MALABO: The discovery of oil and gas in the early 1990s has created a booming economy in Equatorial Guinea, once one of the world’s poorest countries but now often presented as a future “African Kuwait.” The small country with a population of some 600,000, ruled with an iron fist since 1979 by President Teodoro Obiang Nguema, currently ranks as sub-Saharan Africa’s third crude oil producer, but the benefits have yet to trickle down.

For more than a decade it has enjoyed double digit economic growth and in 2006 official figures showed a surplus balance of payments of 540 million euros.

“Guinea is waking up. It’s an extraordinary example of economic development,” said French foreign aid minister Alain Joyandet, who has encouraged French companies to invest in the country.

“There has been a leap forward. Guinea up until now has been classed as a less advanced country (but) it is likely to come off the list in 2012,” said Kiari Liman-Tinguiri, the United Nations Development Programme representative.

In Malabo, on the island of Bioko, the city is in the grip of almost non-stop activity. Buildings are springing up, a motorway is being built around the capital and the airport is being expanded.

Elsewhere, Bata, the economic capital on the mainland, and other main towns are benefiting from similar investments.

“From the point of view of infrastructure, the country has made a terrific step foward. The road network is probably the best in Africa,” added Liman-Tinguiri.

The Chinese also appear to be investing heavily in Equatorial Guinea in everything from construction to road building and oil production, although no official figures are available.

Since a visit to Beijing in 2007, Obiang has presented China as the country’s principal development partner and evidence of the Chinese presence is clearly visible all over the capital.

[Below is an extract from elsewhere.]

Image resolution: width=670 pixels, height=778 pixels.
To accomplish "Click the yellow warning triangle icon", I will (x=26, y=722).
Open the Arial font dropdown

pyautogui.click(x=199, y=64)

But despite the country’s strong growth, the poor, in particular the marginalised Bubi ethnic group, have yet to share in the benefits.

Some 77 per cent of the population still struggles to make ends meet on less than a dollar a day, while the GDP is $16,000 per head. Life expectancy stands at 47 while under-five child mortality is the seventh worst in Africa.

Obiang’s regime has been accused of both human rights abuses and suppressing political opposition.

Critics say the president, from the Fang ethnic group, has established a personality cult around his leadership.

In the capital, his picture appears everywhere, not just in official buildings but also in private homes, bars and shops.

The president is equally omnipresent in the media. On television and radio his praises are sung constantly and his statements broadcast to the nation. The country’s few weekly and monthly print publications are equally lavish in their praise.

CDs of songs glorifying his regime circulate in the country as well as neighbouring Cameroon and Gabon.

No-one is compelled to display the president’s photograph but many do so out of fear, say critics of the ruling regime.

“Having a photograph is a way of protecting oneself,” said Juan Nzo, deputy secretary general of the only opposition party, the Convergence for Social Democracy (CPDS).

The party has a lone deputy in parliament after the CPDS managed to win only one of 100 seats in legislative elections in May. It has described the elections as the “the most violent and manipulated” in history and accused the West of turning a blind eye to problems in the country because of its oil reserves.

Obiang seized power in a 1979 military coup, ousting his uncle Francisco Macias Nguema, whom he had shot.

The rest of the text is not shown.